The present nomogram model could be applied directly in patients with clinical N0 or N1 NSCLC as diagnostic tools in predicting the pretest probability of N2 lymph nodes metastases. The quantified probability allowed clinicians to make more objective decisions and provided more convenient options in decision-making processes. For example, a hypothetical 70-year-old female and nonsmoker patient who has a peripherally RUL located squamous NSCLC, 2 cm in diameter and no suspected positive lymph nodes thus clinically staged as cT1aN0 IA, also absent of history of cancers but present with family history of cancer and history of other lung disease, and serum CEA of 80 ng/mL, we calculate a score of −5.75, and therefore the predicted probability of N2 lymph nodes metastases is 0.5%, which is low enough for the patient to go directly to surgery without further invasive diagnostic tests. Nevertheless, for patients with moderate risk of N2 lymph nodes metastases (eg, 15%), further invasive diagnostic tests, such as mediastinoscopy, should be recommended because the yields of mediastinoscopy would be <100,000 dollars per life-year gained when the risk of N2 lymph nodes involvements exceeding 10%.29 However, thresholds for N2 predicted probability was not definite and might vary among clinicians. Thus, the current nomogram model only provided an objective reference value aiming to aid decision-making process of management strategies. Moreover, although satisfactory predictive power of the present nomogram was validated internally and externally, it is still necessary to follow guideline in routine clinical practice, including mediastinoscopy, mediastinotomy, EBUS, Endoscopic ultrasound, and CT-guided biopsy for pathologic mediastinal lymph node evaluation,13 before validation from a prospective clinical trial. Whereas, it would be justified to apply the current nomogram into proper clinical trial.
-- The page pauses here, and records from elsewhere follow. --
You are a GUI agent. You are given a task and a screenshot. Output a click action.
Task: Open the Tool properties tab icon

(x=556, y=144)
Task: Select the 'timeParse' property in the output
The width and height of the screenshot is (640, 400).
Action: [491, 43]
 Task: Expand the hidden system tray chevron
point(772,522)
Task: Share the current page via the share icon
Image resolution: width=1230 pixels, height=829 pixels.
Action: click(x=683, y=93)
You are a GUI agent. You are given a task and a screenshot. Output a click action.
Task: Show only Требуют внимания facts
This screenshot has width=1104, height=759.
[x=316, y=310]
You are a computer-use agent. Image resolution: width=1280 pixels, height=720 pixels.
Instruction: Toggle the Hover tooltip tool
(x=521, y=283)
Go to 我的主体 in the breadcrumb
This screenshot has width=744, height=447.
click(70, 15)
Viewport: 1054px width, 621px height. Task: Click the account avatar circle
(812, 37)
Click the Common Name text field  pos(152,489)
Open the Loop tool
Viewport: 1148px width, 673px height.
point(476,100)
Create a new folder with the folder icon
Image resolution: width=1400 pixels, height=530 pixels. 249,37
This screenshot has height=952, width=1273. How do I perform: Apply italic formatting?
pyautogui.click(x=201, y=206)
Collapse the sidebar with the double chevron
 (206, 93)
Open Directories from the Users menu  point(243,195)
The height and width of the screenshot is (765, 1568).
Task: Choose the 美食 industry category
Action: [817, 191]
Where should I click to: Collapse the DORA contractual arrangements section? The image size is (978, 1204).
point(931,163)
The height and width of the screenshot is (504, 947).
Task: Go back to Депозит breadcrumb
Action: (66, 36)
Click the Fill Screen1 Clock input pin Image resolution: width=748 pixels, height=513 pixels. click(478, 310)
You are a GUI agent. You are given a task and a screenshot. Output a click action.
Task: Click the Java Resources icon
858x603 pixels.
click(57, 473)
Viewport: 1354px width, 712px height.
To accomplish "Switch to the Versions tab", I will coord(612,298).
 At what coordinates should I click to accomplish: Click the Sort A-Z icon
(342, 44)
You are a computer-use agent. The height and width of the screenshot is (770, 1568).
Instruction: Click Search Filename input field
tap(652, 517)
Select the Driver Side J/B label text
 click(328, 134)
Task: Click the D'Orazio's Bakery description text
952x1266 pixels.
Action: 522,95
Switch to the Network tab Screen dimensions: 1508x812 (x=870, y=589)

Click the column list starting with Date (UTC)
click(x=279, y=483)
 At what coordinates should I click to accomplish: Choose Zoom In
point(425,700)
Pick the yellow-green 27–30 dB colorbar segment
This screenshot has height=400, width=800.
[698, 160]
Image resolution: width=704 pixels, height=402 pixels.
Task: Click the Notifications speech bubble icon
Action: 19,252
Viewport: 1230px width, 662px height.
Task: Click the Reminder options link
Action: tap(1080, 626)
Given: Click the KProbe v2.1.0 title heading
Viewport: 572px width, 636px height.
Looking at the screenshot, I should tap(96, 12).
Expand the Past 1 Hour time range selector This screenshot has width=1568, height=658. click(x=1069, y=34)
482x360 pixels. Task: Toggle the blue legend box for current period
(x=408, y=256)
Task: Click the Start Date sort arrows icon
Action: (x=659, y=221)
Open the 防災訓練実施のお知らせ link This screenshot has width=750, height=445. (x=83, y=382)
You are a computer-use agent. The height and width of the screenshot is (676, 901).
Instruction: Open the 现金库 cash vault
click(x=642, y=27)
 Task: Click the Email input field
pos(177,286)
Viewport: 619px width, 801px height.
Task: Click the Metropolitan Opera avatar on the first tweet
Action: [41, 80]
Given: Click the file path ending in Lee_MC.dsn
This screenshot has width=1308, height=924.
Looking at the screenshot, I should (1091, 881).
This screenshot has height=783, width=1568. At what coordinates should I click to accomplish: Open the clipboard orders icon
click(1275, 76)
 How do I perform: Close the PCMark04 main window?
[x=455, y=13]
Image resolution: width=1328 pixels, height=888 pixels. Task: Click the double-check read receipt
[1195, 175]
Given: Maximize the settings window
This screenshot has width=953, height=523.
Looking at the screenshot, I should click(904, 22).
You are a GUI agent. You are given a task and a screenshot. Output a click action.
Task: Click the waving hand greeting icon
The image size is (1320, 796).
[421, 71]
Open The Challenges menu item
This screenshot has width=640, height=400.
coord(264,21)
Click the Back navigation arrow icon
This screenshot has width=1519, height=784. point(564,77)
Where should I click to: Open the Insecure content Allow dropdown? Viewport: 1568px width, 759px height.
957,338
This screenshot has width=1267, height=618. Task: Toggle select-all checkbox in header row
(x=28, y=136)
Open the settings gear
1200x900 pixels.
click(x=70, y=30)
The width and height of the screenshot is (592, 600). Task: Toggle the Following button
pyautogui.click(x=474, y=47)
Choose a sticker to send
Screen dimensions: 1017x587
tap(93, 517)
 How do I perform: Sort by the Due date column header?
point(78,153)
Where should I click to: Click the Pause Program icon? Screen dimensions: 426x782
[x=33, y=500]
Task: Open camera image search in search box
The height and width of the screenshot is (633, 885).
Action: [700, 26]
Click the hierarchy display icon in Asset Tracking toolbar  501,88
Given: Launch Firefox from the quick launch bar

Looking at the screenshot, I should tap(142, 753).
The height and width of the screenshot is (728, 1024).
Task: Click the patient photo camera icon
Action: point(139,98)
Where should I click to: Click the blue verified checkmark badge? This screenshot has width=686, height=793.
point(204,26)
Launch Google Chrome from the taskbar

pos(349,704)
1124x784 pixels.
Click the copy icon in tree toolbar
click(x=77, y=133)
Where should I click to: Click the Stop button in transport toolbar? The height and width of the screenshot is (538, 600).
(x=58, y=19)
In conclusion, an objective and accurate nomogram predictive model for occult N2 lymph nodes metastases was drawn up and validated internally and externally in patients with squamous NSCLC. The nomogram model, as a robust tool in predicting occult N2 lymph nodes involvement, could be implicated in a cost-effective application of specific diagnostic and therapeutic strategies. Additionally, this model enabled both clinicians and patients perform an individualized prediction through this easy-to-use predictive system. Furthermore, this nomogram also provided precious information in clinical trial design to gather better equivalence between study arms.
We wish to thank Prof Qing Liu, Chairman of Department of Tumor Epidemiology and Professor of Department of Medical Statistics and Epidemiology, for statistical assistant, and Prof Pamela Derish, Scientific Publications Manager of UCSF Department of Surgery (University of California, San Francisco), for language editing.